Kelima, edukasi dan literasi pangan pada komunitas sekolah. Sekolah bukan sekadar titik distribusi, tetapi juga Letak pendidikan gizi dan keamanan pangan. Slogan sederhana seperti Cek KLIK (Kemasan, Label, Izin Edar, dan Kedaluwarsa) Bisa meningkatkan kewaspadaan murid, guru, dan wali murid terhadap mutu makanan. Pembangunan budaya pangan Terjamin adalah investasi jangka panjang.

Keenam, riset, Penemuan, dan penggunaan bahan lokal yang Terjamin. BPOM mendorong kolaborasi Perguruan Tinggi dan industri pangan pada riset dan teknologi pengawetan alami, kemasan higienis terjangkau, dan fortifikasi lokal yang akan menambah variasi solusi yang Terjamin dan berkelanjutan.

Sinergi tanpa tumpang tindih

Kekhawatiran mengenai tumpang tindih kewenangan antarlembaga kerap muncul dalam Percakapan publik. Tetapi, yang dibutuhkan Ketika ini bukan sekat, melainkan sinergi. Setiap lembaga Mempunyai mandat yang berbeda tetapi saling melengkapi. BGN berperan merumuskan kebijakan serta mengoordinasikan program nasional gizi, sementara BPOM mengawal pengawasan aspek keamanan pangan agar produk yang dikonsumsi masyarakat Terjamin, bermutu, dan bergizi.

Cek Artikel:  Indonesia Dinobatkan sebagai Negara Paling Dermawan Peran BAZNAS dan Arti Hari Amal Nasional

Pembagian peran ini Membikin kerja sama Malah lebih solid. Dengan ruang tugas yang Terang, koordinasi dapat berlangsung selaras. Melalui nota kesepahaman, Perhimpunan koordinasi, dan operasi Berbarengan di lapangan, kami menjaga alur komunikasi berjalan Bagus, khususnya respons Segera bila terjadi insiden. Dengan demikian, MBG dapat dijalankan secara Terjamin dan terarah, tanpa harus dipandang sebagai ajang persaingan antar lembaga.

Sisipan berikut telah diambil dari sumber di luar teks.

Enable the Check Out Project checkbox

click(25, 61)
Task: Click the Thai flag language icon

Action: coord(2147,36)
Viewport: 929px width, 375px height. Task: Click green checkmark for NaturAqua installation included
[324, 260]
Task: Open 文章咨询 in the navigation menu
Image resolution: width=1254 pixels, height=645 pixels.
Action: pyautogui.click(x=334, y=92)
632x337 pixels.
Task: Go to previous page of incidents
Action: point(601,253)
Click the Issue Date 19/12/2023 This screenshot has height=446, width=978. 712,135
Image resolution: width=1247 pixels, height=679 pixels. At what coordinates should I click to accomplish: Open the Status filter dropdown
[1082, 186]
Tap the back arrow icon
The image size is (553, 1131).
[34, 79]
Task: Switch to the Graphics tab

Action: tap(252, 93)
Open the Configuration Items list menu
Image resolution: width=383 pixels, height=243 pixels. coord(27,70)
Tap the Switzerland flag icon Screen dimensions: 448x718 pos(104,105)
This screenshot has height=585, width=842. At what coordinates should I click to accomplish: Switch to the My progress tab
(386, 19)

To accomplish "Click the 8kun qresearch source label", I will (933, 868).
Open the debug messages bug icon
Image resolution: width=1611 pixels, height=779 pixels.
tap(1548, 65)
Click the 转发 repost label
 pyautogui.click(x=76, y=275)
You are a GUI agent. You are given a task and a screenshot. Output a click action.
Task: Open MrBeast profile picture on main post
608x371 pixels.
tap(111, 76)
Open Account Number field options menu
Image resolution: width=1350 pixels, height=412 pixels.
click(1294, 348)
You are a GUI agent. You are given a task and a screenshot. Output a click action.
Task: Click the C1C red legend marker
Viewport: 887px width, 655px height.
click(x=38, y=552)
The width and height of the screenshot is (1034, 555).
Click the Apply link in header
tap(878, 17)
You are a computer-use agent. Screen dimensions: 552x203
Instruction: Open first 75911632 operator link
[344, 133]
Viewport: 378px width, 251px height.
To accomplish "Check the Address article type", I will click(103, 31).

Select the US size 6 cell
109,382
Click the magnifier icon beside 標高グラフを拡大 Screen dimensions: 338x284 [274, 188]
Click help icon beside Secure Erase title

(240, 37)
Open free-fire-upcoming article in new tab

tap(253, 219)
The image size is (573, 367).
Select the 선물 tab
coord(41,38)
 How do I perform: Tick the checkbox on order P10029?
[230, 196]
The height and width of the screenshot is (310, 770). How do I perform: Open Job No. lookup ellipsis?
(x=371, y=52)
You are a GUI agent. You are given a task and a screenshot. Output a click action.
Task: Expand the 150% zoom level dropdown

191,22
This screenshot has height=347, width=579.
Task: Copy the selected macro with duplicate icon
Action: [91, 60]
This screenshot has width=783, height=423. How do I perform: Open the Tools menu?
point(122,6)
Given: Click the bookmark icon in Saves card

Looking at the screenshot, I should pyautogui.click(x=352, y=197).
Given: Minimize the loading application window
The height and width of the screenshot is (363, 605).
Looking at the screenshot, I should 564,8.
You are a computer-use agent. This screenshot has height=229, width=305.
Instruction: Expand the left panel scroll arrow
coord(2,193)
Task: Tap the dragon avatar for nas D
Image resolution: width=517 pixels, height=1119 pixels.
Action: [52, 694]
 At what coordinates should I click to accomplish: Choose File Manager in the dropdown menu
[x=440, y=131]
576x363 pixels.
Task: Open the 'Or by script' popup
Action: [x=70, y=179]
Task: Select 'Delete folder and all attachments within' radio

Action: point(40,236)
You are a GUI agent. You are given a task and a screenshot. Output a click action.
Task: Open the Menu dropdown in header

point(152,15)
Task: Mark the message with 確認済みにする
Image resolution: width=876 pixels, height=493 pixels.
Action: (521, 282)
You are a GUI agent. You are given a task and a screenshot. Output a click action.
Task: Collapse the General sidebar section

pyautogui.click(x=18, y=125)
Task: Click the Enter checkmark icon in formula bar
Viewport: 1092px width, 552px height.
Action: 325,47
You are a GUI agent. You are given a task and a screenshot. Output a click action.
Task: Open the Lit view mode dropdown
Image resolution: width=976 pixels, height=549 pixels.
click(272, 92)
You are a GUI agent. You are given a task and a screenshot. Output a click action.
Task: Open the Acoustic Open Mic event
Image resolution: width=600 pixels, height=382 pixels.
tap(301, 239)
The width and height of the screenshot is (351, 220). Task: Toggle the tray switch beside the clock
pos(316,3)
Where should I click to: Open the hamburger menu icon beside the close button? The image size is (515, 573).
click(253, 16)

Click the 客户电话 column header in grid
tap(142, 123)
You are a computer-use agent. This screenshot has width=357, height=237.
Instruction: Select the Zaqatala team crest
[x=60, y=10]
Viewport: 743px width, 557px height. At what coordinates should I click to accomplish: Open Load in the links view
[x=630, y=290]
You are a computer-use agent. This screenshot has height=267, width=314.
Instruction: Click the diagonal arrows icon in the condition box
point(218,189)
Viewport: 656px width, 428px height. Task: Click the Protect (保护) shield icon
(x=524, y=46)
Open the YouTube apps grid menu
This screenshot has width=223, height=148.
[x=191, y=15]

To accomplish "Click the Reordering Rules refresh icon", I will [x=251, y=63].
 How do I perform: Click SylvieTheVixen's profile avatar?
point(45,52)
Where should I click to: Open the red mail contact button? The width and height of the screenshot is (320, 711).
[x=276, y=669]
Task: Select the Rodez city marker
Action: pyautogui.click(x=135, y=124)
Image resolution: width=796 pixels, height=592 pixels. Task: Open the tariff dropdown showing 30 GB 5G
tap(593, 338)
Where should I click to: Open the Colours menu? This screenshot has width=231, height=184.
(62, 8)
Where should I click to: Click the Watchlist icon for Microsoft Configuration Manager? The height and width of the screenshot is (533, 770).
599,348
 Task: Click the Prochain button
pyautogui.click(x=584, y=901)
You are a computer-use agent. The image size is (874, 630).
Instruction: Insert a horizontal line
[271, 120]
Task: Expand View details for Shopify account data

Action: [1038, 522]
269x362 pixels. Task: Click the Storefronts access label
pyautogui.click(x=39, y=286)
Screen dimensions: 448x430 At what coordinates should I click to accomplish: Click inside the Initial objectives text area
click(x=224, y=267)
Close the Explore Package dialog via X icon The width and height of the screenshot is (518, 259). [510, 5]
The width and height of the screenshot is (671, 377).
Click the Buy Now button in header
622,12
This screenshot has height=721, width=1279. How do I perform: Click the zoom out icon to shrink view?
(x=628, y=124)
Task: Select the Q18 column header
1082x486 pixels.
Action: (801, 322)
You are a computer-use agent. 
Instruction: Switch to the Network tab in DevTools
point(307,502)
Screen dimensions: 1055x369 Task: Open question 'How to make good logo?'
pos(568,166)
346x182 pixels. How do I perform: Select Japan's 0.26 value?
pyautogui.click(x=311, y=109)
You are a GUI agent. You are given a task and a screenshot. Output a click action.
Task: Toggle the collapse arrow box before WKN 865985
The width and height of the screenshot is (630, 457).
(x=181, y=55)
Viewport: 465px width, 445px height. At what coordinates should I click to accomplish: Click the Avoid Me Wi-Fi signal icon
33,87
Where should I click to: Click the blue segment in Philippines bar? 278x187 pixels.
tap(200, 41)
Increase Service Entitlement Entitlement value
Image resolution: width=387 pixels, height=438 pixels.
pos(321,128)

MBG adalah amanah kita Berbarengan

Program MBG bukan sekadar kebijakan pangan, melainkan amanah besar yang kita emban Berbarengan demi masa depan bangsa. Agar amanah itu terjaga, kita perlu menyatukan kekuatan dengan semangat gotong royong masyarakat, kapasitas teknis lembaga, serta sistem pengawasan modern yang menjamin keamanan setiap sajian bergizi.

KLB KP yang pernah terjadi hendaknya kita maknai sebagai titik balik. Dari pengalaman itu kita belajar memperkuat setiap mata rantai mulai dari dapur produksi, hingga meja makan anak-anak sehingga manfaat gizi yang diberikan Betul-Betul Tamat dengan Terjamin dan bermakna.

BPOM berkomitmen mengawal keamanan pangan MBG dengan pendekatan ilmiah, berbasis data, serta kerja sama erat lintas sektor. Dengan kolaborasi yang padu antara pemerintah pusat, pemerintah daerah, BGN, Kemenkes, pelaku usaha, dan masyarakat, program MBG akan berdiri kokoh bukan hanya sebagai program jangka pendek, melainkan warisan kesehatan yang akan menumbuhkan generasi Indonesia yang lebih sehat, cerdas, dan produktif.